Could you pull each of the items below out verbatim, leaving the pictures out of your answer?

● RECORD EXTRACTS
● ● ● ● ● ● ●
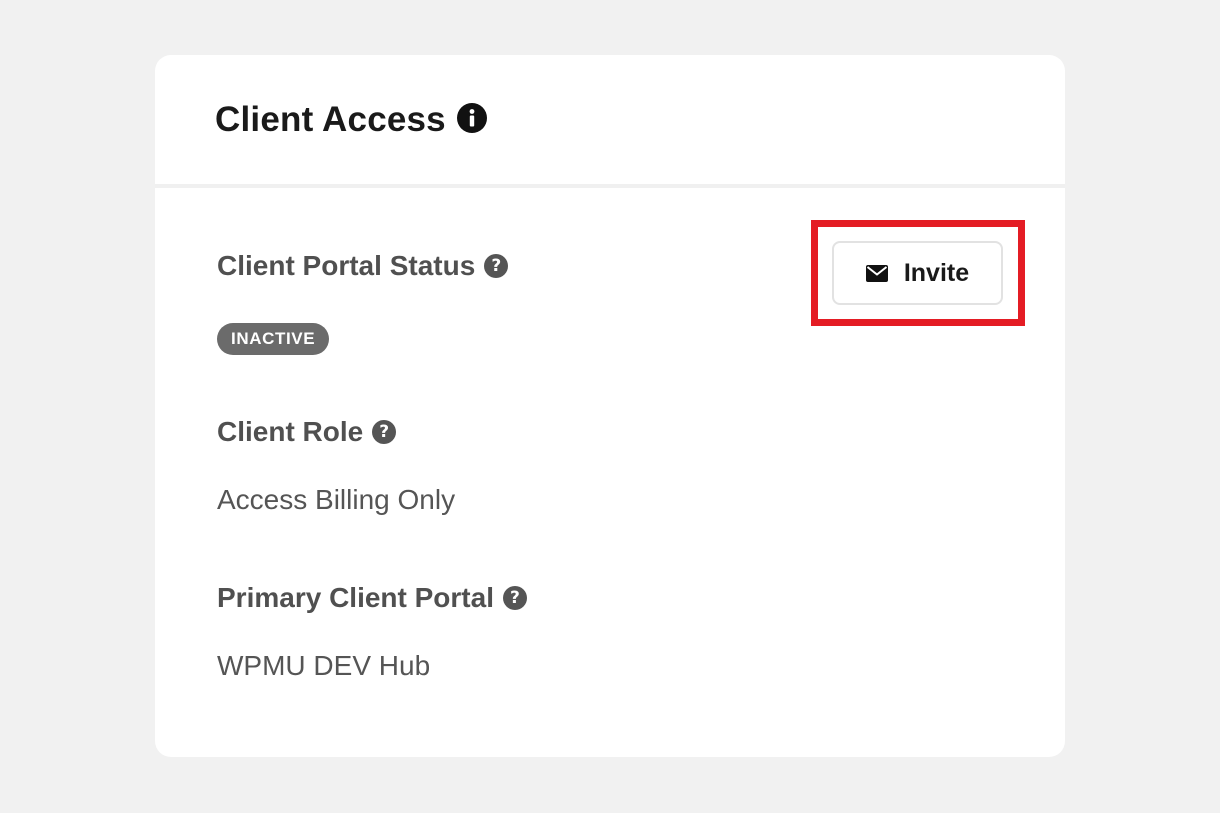  I want to click on card-header: Client Access, so click(610, 122).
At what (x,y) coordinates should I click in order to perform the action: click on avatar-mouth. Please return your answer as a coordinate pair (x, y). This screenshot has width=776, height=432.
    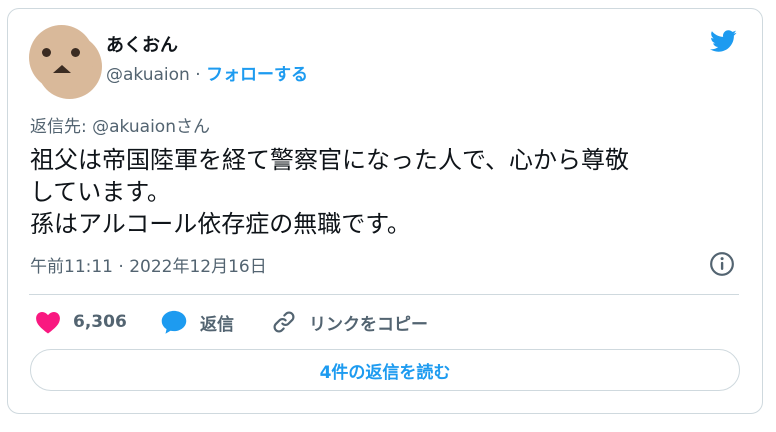
    Looking at the image, I should click on (62, 69).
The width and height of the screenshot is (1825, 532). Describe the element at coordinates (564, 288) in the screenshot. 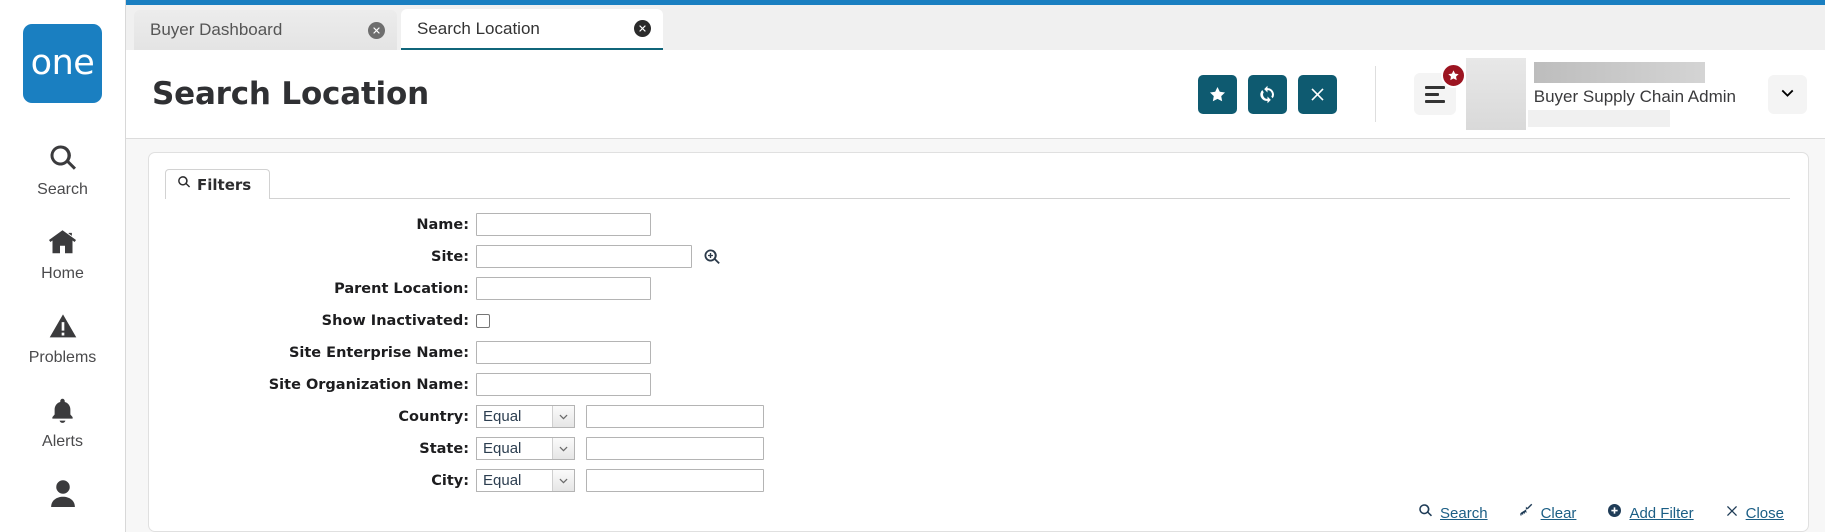

I see `parent-location-field` at that location.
● ● ● ● ● ● ●
● RESPONSE
  I want to click on card-header: Client Access, so click(610, 122).
At what (x,y) coordinates should I click in order to perform the action: click on avatar-mouth. Please return your answer as a coordinate pair (x, y). This screenshot has width=776, height=432.
    Looking at the image, I should click on (62, 69).
The width and height of the screenshot is (1825, 532). Describe the element at coordinates (564, 288) in the screenshot. 

I see `parent-location-field` at that location.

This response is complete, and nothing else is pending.